第479章 棒梗炸糞坑 誰是倒黴蛋去了一趟賭回來,李開朗回到家。
這次賭場之行可謂是收穫滿滿。
不僅是小賺了四五十塊錢,還將剛入門的賭術,提升到了掌握。
就一晚上的時間,就提升一個等級,這可是不常見。
最終是發現了一個技巧,只要肯花錢就能提升賭術,有這麼個方便的進階技巧,怎麼能不喜歡。
畢竟不花錢,怎麼可能來來回回去賭場。
“覆盤一下,那些人是怎麼作弊的。”
李開朗掏出買來的撲克牌,試著將荷官和一些千手的手法復刻出來。
他們的手速極快,一般人還真看不出來,但在李開朗‘倍速’的眼睛之下,無所遁形,再快的手法在他眼裡就是慢動作。
李開朗也是藉此發現,只是單獨呼叫身體的某個部位,消耗比起‘超人’模式要小得多。
這種單獨部位的使用,能一次性使用長達一分鐘以上。
要是斷斷續續使用,時間還能更長。
“我記得是這樣做的。”
李開朗將寶局看來的千術一一試著復刻出來。
偷牌、假切、假洗、發空牌。
李開朗目前就看過這四種千術,見字知其意,其千術內容就如同名字一般。
李開朗主要是是對偷牌這種記憶猶新,一方面是他押的最後一把。
另一方面,荷官就是用這辦法讓他贏的。
“當時我以為她是19點,實際上肯定比這個點數要低,等到我開牌的時候,才偷偷換掉,給了個相近的點數。”
“想讓我心存僥倖,下次再來賭。”
寶局就是用這種差一點點的僥倖,讓新手沉迷進去,不斷花錢。
“可惜了,偷牌這招學的再厲害,也沒有變沒的快,再厲害有我戒指厲害。”
“要是有一副牌在我手裡,保證贏得死死的。”
李開朗看向中指的戒指,除了他,誰都看不見他戴著戒指,這不比藏在手心裡安全,根本不用擔心被看到。
覆盤結束,李開朗將幾個手法練了練,便躺床睡覺。
“明天還得去新華書店學習,可不能再鴿了,上週沒去,這會得去了。”
雖然機械技術提升到了小成,對於夜大的知識已不用再費盡心思學習,但也不能就此自傲。
賈家。
賈東旭躺在床上,頭枕著手,直愣愣地看著天花板,不知道在想甚麼。
昨晚,賈東旭做了個噩夢。
具體夢到了甚麼,賈東旭記不太清,只是零零散散記得,易中海這麼多年根本就沒有認真教他。
易中海一直在忽悠他,教他技術完全是糊弄著來。
賈東旭被這噩夢驚醒,回想起易中海的情況。
“不是,怎麼輪到我這,以前怎麼就一直待在一級工,不應該啊?”
賈東旭的其他師兄,最差的也是三級工,怎麼輪到他這,一直都是一級工,無論如何都升不上去。

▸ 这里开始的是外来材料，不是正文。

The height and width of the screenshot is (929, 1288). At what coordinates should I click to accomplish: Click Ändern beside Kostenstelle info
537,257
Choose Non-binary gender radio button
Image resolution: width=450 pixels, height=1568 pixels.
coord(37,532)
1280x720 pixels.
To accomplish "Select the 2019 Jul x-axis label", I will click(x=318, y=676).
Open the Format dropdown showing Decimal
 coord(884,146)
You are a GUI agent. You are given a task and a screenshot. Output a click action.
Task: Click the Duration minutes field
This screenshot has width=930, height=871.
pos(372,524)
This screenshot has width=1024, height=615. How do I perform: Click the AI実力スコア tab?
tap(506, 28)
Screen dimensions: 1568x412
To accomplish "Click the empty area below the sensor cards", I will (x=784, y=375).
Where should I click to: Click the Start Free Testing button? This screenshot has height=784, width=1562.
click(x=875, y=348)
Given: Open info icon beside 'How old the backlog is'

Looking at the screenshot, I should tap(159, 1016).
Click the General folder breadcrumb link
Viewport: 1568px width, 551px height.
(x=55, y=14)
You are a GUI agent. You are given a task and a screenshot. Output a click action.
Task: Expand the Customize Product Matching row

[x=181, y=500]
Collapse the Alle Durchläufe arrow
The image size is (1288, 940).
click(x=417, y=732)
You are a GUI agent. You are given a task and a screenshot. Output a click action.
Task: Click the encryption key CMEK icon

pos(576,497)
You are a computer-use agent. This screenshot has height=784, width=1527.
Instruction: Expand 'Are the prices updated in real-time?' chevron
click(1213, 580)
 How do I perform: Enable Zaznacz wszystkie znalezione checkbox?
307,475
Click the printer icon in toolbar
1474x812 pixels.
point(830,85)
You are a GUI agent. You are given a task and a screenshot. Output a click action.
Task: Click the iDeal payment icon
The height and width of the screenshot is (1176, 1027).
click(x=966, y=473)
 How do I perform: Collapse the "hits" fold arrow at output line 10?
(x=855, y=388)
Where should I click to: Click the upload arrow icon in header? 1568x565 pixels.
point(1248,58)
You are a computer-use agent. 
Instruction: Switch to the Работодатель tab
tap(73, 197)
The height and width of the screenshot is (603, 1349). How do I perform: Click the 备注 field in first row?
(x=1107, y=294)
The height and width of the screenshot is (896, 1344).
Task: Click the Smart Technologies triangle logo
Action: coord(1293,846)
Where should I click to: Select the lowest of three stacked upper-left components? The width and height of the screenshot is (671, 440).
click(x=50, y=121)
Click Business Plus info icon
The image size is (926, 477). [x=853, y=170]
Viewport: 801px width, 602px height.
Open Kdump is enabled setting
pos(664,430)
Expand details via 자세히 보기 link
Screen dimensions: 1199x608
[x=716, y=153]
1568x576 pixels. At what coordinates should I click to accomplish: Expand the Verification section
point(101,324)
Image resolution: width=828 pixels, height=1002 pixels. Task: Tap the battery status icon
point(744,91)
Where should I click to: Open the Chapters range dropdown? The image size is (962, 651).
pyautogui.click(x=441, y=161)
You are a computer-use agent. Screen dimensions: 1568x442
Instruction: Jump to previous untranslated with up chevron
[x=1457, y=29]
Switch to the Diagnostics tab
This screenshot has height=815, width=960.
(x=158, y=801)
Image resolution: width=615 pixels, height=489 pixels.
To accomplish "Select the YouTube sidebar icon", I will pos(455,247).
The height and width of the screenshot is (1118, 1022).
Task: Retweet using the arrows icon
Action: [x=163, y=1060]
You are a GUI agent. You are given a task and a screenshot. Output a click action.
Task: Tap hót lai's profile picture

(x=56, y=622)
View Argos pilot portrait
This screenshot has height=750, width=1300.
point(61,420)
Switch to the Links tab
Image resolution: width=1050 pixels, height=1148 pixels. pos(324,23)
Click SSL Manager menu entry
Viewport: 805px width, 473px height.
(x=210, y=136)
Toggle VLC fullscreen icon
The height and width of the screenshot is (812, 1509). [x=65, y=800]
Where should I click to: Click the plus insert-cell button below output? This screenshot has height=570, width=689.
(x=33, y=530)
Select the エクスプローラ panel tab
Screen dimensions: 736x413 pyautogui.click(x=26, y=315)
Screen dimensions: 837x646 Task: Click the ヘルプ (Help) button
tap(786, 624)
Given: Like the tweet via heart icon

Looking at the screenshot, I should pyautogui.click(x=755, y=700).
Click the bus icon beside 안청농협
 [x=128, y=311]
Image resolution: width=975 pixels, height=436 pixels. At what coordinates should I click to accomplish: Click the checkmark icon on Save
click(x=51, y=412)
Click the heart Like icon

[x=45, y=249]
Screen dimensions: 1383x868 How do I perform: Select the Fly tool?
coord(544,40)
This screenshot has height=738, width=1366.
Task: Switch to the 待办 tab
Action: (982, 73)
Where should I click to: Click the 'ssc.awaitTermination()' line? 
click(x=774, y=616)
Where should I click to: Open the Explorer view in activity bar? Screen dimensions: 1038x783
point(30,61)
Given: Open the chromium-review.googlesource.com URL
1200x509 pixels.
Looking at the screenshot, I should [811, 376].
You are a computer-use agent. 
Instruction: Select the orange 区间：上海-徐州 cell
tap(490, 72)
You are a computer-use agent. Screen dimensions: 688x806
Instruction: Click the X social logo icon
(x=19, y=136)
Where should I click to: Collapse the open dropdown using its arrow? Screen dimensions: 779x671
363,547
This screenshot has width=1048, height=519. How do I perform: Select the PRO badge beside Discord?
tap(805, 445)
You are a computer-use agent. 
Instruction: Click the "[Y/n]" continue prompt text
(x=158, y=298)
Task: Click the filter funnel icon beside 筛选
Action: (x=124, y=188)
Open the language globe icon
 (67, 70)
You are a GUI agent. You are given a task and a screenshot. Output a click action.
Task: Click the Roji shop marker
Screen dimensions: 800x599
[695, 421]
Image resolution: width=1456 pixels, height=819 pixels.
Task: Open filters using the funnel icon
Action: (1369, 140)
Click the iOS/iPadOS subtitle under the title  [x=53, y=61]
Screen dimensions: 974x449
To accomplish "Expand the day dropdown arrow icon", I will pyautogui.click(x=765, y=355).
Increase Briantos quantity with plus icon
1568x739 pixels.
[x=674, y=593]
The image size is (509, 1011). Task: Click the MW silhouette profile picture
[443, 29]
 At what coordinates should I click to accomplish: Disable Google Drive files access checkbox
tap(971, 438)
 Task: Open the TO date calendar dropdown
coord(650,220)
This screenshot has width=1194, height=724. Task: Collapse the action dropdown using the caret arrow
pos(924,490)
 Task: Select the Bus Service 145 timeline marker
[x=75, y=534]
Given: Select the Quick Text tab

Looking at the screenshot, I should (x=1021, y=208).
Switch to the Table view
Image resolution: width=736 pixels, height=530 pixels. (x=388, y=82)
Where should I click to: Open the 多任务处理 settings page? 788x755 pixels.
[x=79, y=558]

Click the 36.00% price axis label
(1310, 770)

以前,賈東旭還想過是自己學的不認真,三天打魚兩天嗮網,這才升不上去的。
現在想想,肯定是易中海故意不認真教。
至於易中海為甚麼這麼做,賈東旭多多少少能猜到一些。
其一,他當易中海徒弟,是賈張氏求來的,一開始易中海並不想收,雖然收了,但教的也是不情不願。
尤其是學了幾年後,脫離學徒工成一級工後,他就不認真學了,易中海多次教導都沒用,也就懶得認真教。
其實也是賈東旭不行,最初幾年賈東旭的懶惰,讓易中海覺得自己的面子都敗光了,更不想教。
其二,易中海和棒梗認乾親後,特別不想讓賈家過的太好,最好是吃不好、餓不死的狀態。
這樣一來,賈家就需要他易中海一直輸血幫忙,他還能時不時地透過小恩小惠收攏人心。
只是賈東旭突然升到了二級工,工資比原先漲了5塊6,但這點變化絲毫不影響易中海的大計。
想到這,賈東旭的眼神瞬間變得兇惡,“沒想到你易中海居然是這樣的人,難怪我以前沒看出來。”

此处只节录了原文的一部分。